Chodzi mi o skupianie się na negatywnej stronie życia w USA i zupełnym pominięciu pozytywów. Taka propagandowa wersja cierpiętnictwa. Pewnie, że w USA wielu Polaków mieszkało w piwncznych norach. Ale niektórzy z nich za zaoszczędzone pieniądze zrobily wpłaty na domy czy samochody ciężarowe i rozpoczęli samodzielną działalnośc gospodarczą jako wynajmujący pokoje czy jako dostawcy towarów.
To samo z profesorem, który tylko pije a nawet nie próbował chodzic na bardzo tanie lekcje angielskiego dostępne w centrach komunalnych za koszt równy kilku butelkom alkoholu na semestr.
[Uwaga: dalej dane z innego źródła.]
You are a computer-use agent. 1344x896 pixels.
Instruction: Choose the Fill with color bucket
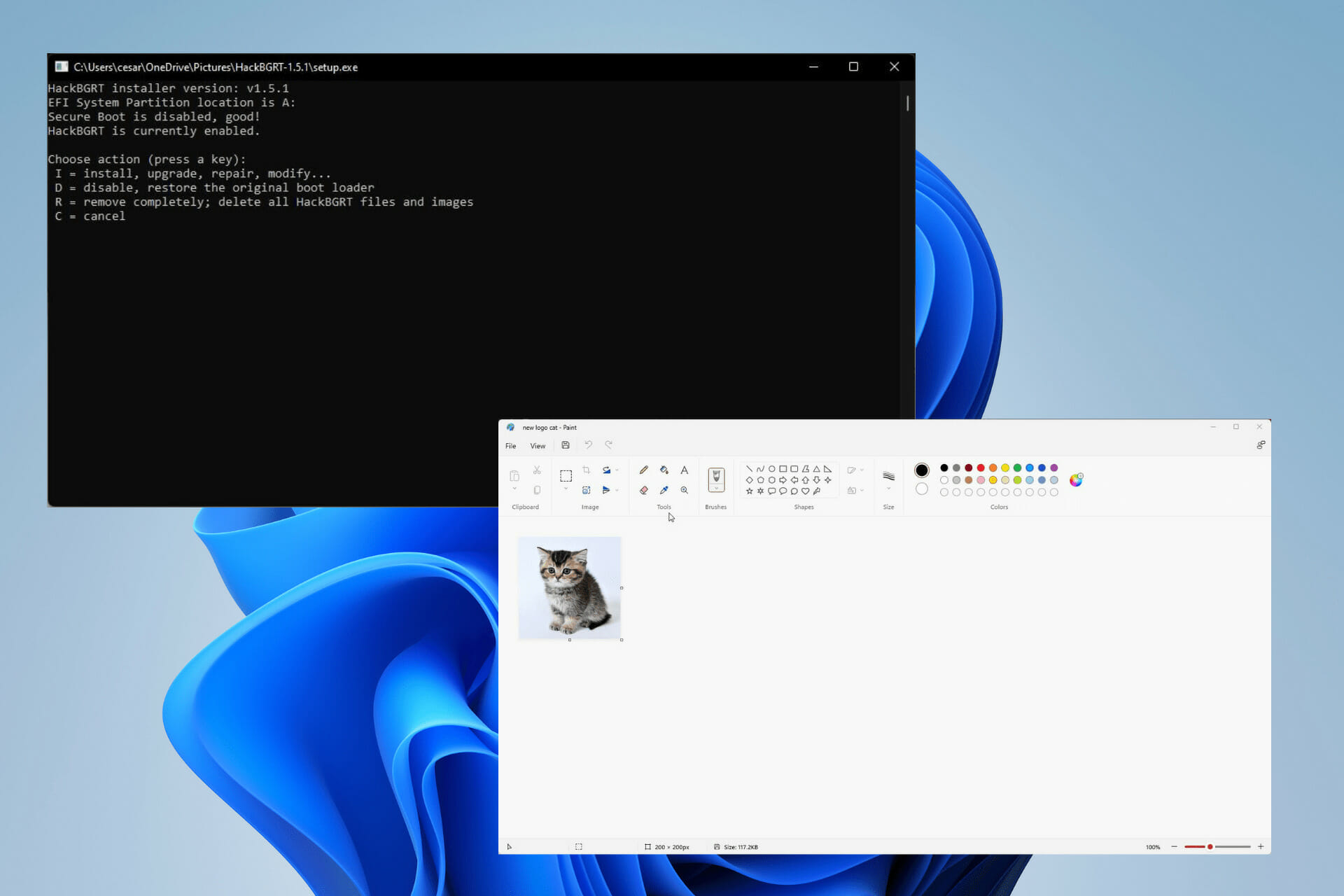(x=664, y=470)
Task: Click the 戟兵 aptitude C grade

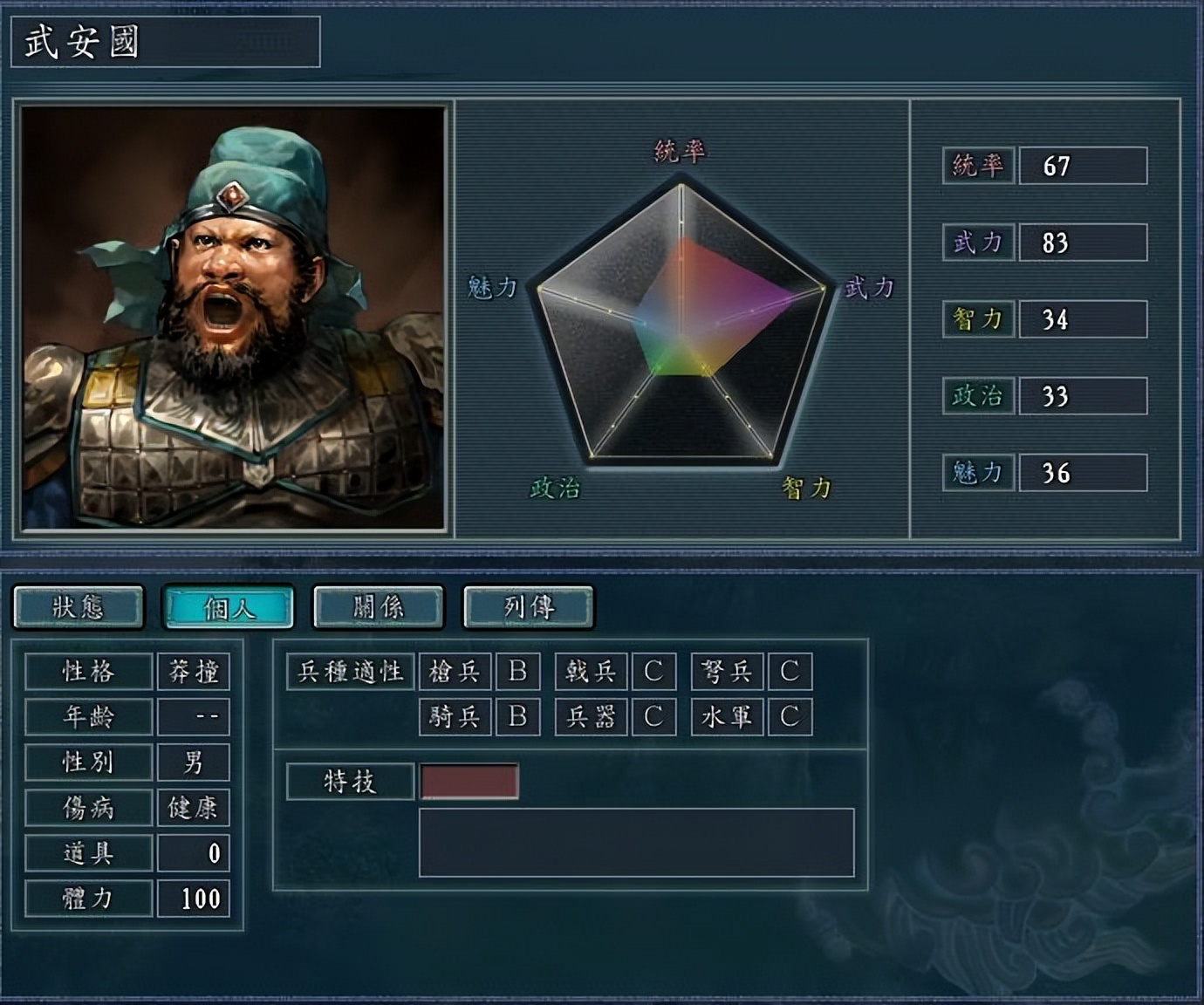Action: click(653, 671)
To samo z Terizą, która nigdy nie próbowała pójśc na darmowe lekcje tańca czy jogi dla bezrobotnych organizowane przez różne organizacje charytatywne i stanowe.
Można by wyliczac bez końca. Ale tak na prawdę to chodzi o odwrotnośc do "propagandy sukcesu": naukowcow, którzy utrzywywali się z rowożenia pizzy, czy lekarzy pracujących w domach pogrzebowych. To jest daleko idące przeinaczenie sytuacji i skupianie uwagi na rzadkich, indywidualnych przypadkach. Dla mnie to ma jakiś związek z wytycznymi propagandowymi z lat poprzedzających książkę i film. Może one już nie obowiązywały w ścisłym znaczeniu tego słowa ale na pewno pozostawiły ślady w świadomości autorów.
Odpowiadając samemu sobie:
Dlaczego nikt nie nakręcił filmu, czy chociażby wspomniał o tych ludziach, od których rząd wykupił gospodarstwa pod budowę tamy w Solinie? Bo był to przykład ludzi którzy sobie poradzili: z chałupy na wsi przenieśli się do piwnicy w Chicago a z piwnicy wielopiętrowego wieżowca, który zbudowali po rozkręceniu interesu w nieruchomościach i transporcie samochodowym.
Można by przecież chociaż wtrącic jakiś wątek. Można by np. z Azbesta zrobic kogoś, komu nie tylko "się udało" ale kogoś, kto aktywnie szukał tanich zabezpieczeń przeciwpyłowych do pracy przy azbeście a nie tylko zdawał się na opatrznośc boską.